A monumental study of the clash between late medieval Christianity and early modern Protestantism, both “religions of fear, anxiety, and guilt.”
And both, writes MacCulloch (History/Oxford Univ.), also claimed “remedy and comfort for anxiety and guilt through the love exhibited by God and humanity in Jesus Christ.” The remark points to one of MacCulloch’s constantly unfolding themes, and one of the great contributions of this superb narrative: that the Protestant revolution and the Catholic counterrevolution marked a clash between many breeds and conceptions of Christianity, so many that it might be well to speak of Reformations and Counterreformations in the plural. MacCulloch points to any number of doctrinal and, as it were, dialectal differences: the Franciscan hatred for Jews, an ironic subversion of St.

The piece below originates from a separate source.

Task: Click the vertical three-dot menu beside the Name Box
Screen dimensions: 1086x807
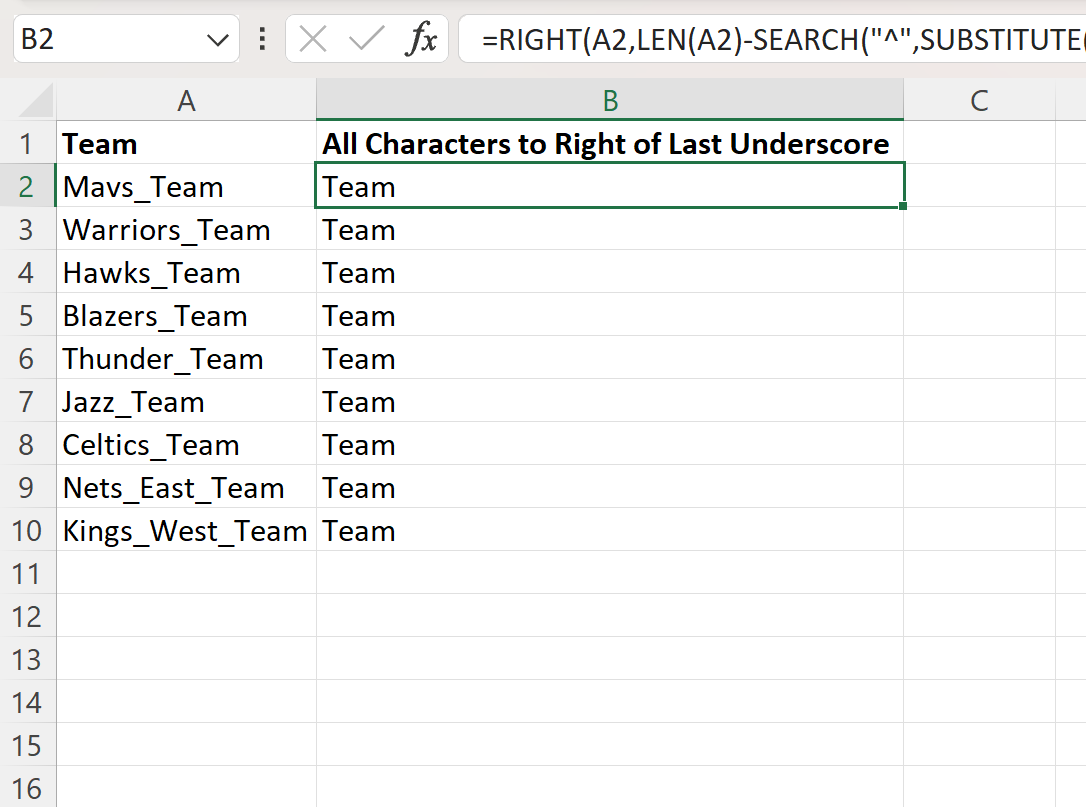Action: (x=261, y=39)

Francis’s urging that Christians consider the life of Christ on earth (which “had the logical consequence of making the faithful also think about the death of Christ on the Cross,” which led, of course, to dark thoughts about Jews); the rise of Maristic devotion, which emphasized the Queen of Heaven without much scriptural support, and which served as a key point of Erasmus’s contributions to the Protestant revolution; the obsession of some strands of Catholicism—particularly at the edges of Christendom, in places such as Denmark and Galicia—with purgatory, another point of Protestant rejection. Against such deeply and widely held beliefs, matters like papal infallibility and the sale of dispensations seem almost rarefied, though they of course figure strongly in MacCulloch’s account of Martin Luther’s signal contribution to that revolution, as well as those of Luther’s near contemporaries and sometime rivals such as Zwingli and Calvin. MacCulloch adds much to our understanding of why the “Lutheran heresy” was not immediately crushed (he was protected by an important elector within the Holy Roman Empire). He also offers a lucid view of the Reformation and Counterreformation as ongoing struggles—not in Europe, where Christianity has become largely secular, but in the US, where the rate of church-going and fundamentalist belief would do the Middle Ages proud.
An essential work of religious history.